I moved to help them, and we did have to break the bed apart, although only two of the women were chained to it. The third woman, whom I presumed to be the mother, was unbound, but she hampered all of us, clinging to her naked daughters as though to protect them. The bed was massive, solid and impossibly heavy, strongly built by a carpenter who, whatever his faults might be, knew his craft and took good care of his creature-comforts. Someone found a heavy maul and an axe on the floor beneath one of the windows, but by the time we succeeded in bursting the frame of the bed, shattering the corner joints with the heavy hammer, the small room was filled with flame and blinding, choking smoke and we were all in danger of being overcome. Finally, the women were being removed and we all withdrew, but as I turned to make sure everyone was out ahead of me, something flashed and burst, belching smoke and sparks into my face. I was snatching a breath at the time and inhaled what seemed like pure fire before I was overtaken by an uncontrollable spasm of coughing that racked me with tearing pain and deprived me of any sense of direction. Panicked, I turned completely around, twice, looking for the doorway but completely unable to pierce the swirling smoke, and then my knee gave way and I fell forward, and my head hit the floor within half a pace of the doorway through which smoke and long tongues of angry flame were now roaring. Hands grasped at me and hauled me through, out into the cool night air, where I coughed and retched and clutched myself in agony for what seemed like an eternity.

When I recovered a semblance of self-possession and opened my eyes, I found that my head and shoulders were supported in the lap of my wife, who was bathing my face with a wet cloth. I blinked at her and shook my head, surprised that I had not been conscious of being cradled, or of being bathed.

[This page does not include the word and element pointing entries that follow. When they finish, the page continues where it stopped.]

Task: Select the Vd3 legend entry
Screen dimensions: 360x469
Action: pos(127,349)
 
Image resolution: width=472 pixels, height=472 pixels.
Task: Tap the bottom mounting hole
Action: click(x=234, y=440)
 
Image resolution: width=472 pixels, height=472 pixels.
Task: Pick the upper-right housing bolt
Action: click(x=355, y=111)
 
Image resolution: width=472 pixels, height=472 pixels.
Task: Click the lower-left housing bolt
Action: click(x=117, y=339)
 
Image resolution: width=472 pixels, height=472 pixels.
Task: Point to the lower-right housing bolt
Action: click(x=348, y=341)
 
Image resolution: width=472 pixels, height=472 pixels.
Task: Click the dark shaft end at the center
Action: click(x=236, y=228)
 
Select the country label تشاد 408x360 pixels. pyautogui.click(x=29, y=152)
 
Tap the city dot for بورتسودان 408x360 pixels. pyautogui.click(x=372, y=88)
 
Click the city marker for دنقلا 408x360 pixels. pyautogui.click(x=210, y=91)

She frowned and leaned close to me. "Publius? You passed out. Are you in pain?"

I shook my head again and tried to reassure her, but my voice would not work. I pushed myself up from her lap, supporting myself on one elbow, and looked around me. There were dozens of people in the clearing — soldiers, and ordinary colonists of all ages. Behind me, the carpenter's cottage was an inferno, but no one was making any attempt to fight the fire. I felt dozens of eyes on me and pushed myself up until I was sitting. I coughed again, trying to clear my throat, and Luceiia offered me a cup of water. It hurt to swallow, but the result made the pain worthwhile. I gulped the entire contents of the cup, feeling the cooling, healing water spread inside me.